Former Trump Campaign Staffer Files for Release from NDA in Proposed Class Action Suit
In the new filing, Jessica Denson, who is represented by Bowles & Johnson, Ballard Spahr and the advocacy group United to Protect Democracy, asked for a judgment declaring the NDA null, void and unenforceable.
June 02, 2020 at 06:10 PM
3 minute read
The original version of this story was published on New York Law Journal
A former staffer on President Donald Trump's 2016 campaign sought release from a nondisclosure agreement again Monday, when she filed a proposed class action lawsuit in Manhattan Supreme Court.

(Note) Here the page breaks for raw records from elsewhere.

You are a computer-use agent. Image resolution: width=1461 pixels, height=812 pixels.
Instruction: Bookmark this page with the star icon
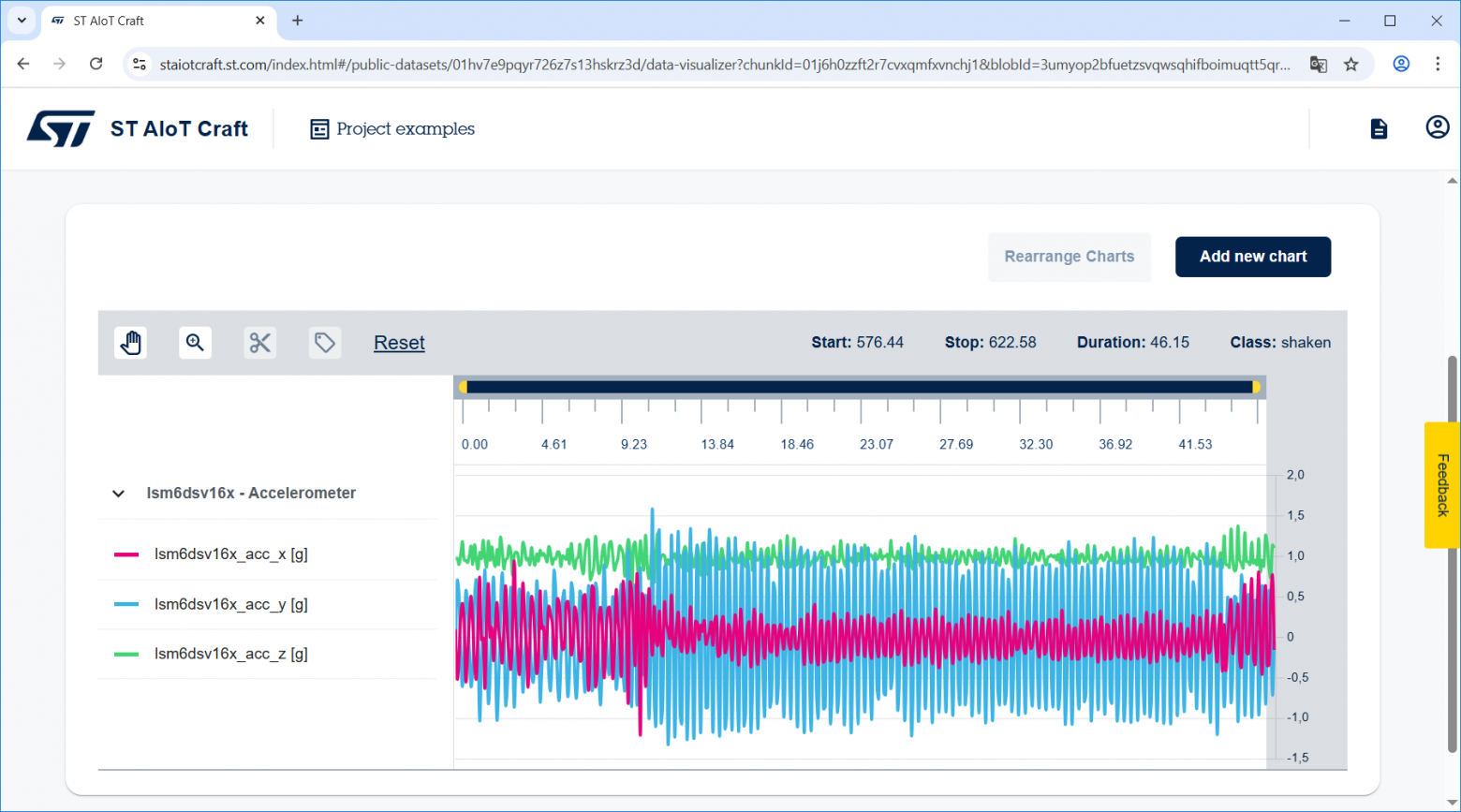(x=1350, y=65)

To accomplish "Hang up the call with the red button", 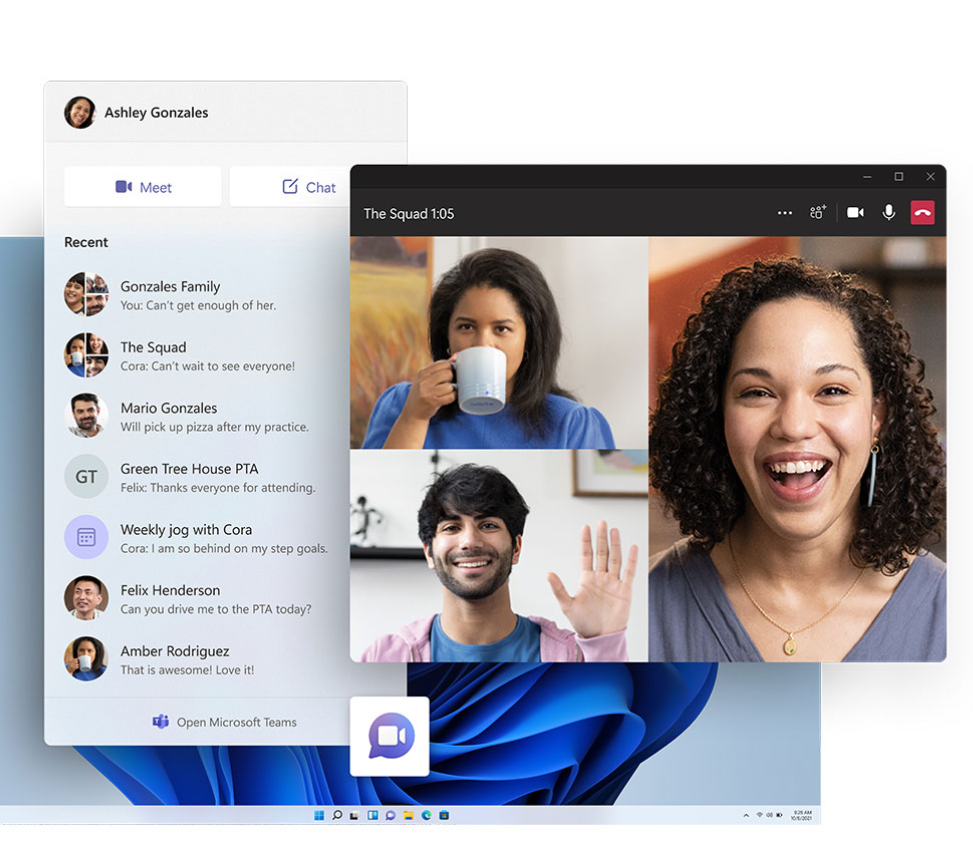I will coord(922,213).
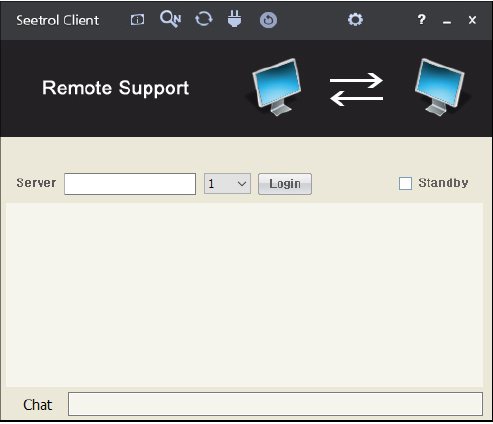Click the Login button
Image resolution: width=493 pixels, height=424 pixels.
285,184
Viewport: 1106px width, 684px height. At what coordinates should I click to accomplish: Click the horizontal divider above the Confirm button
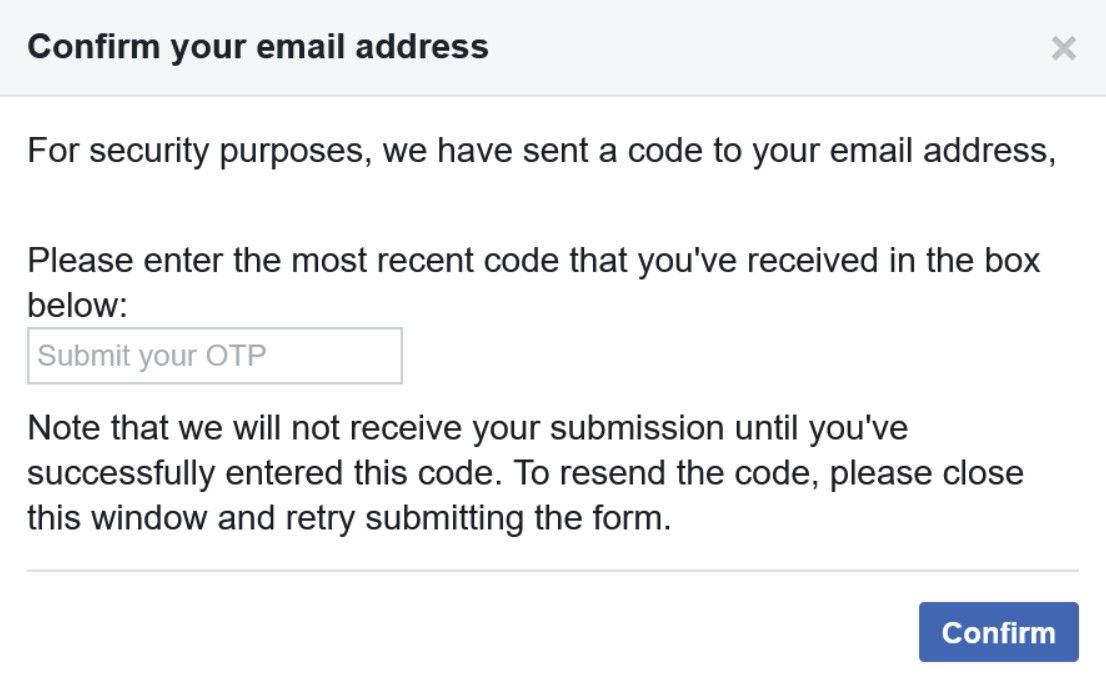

Former national phone bank administrator and Hispanic engagement coordinator Jessica Denson has repeatedly sought release from the agreement, which was described in Monday's suit as "wildly broad," in state and federal court.
In the new filing, Denson, who is represented by Bowles & Johnson, Ballard Spahr and the advocacy group United to Protect Democracy, asked for a judgment declaring the NDA null, void and unenforceable.
Campaign employees, contractors and volunteers were routinely required to sign the NDA, Denson's legal team wrote, even if they were not privy to high-level strategic or otherwise private information.
The NDA contained two "ill-defined and vastly overreaching provisions," the attorneys wrote, including a nondisclosure clause prohibiting the release of any information that Trump wanted to keep private and a nondisparagement clause, which forbid signatories from "demean[ing] or disparag[ing] publicly" any member of the Trump family or their companies.
The latter clause effectively chills speech about Trump "forever," Denson's lawyers wrote, arguing that the agreement violates former campaign staffers' First Amendment rights.
"Candidates for public office and public officials cannot silence former campaign workers forever," they wrote. "Former campaign workers have a right to criticize public officials and to contribute to the public debate. That right can be limited only to protect truly sensitive information for reasonable time periods; it cannot be stripped away entirely by contract."
Citing media reports, the attorneys argued that the Trump campaign has repeatedly attempted to enforce the NDA against Denson and other former staffers who speak out, including onetime White House aide Omarosa Manigault Newman.
Denson's lawsuit involving her experience on the campaign, including alleged sex discrimination, is still pending in state court.
The Trump campaign had not yet entered an appearance in the case late Tuesday, and press officials for the campaign did not respond to a request for comment.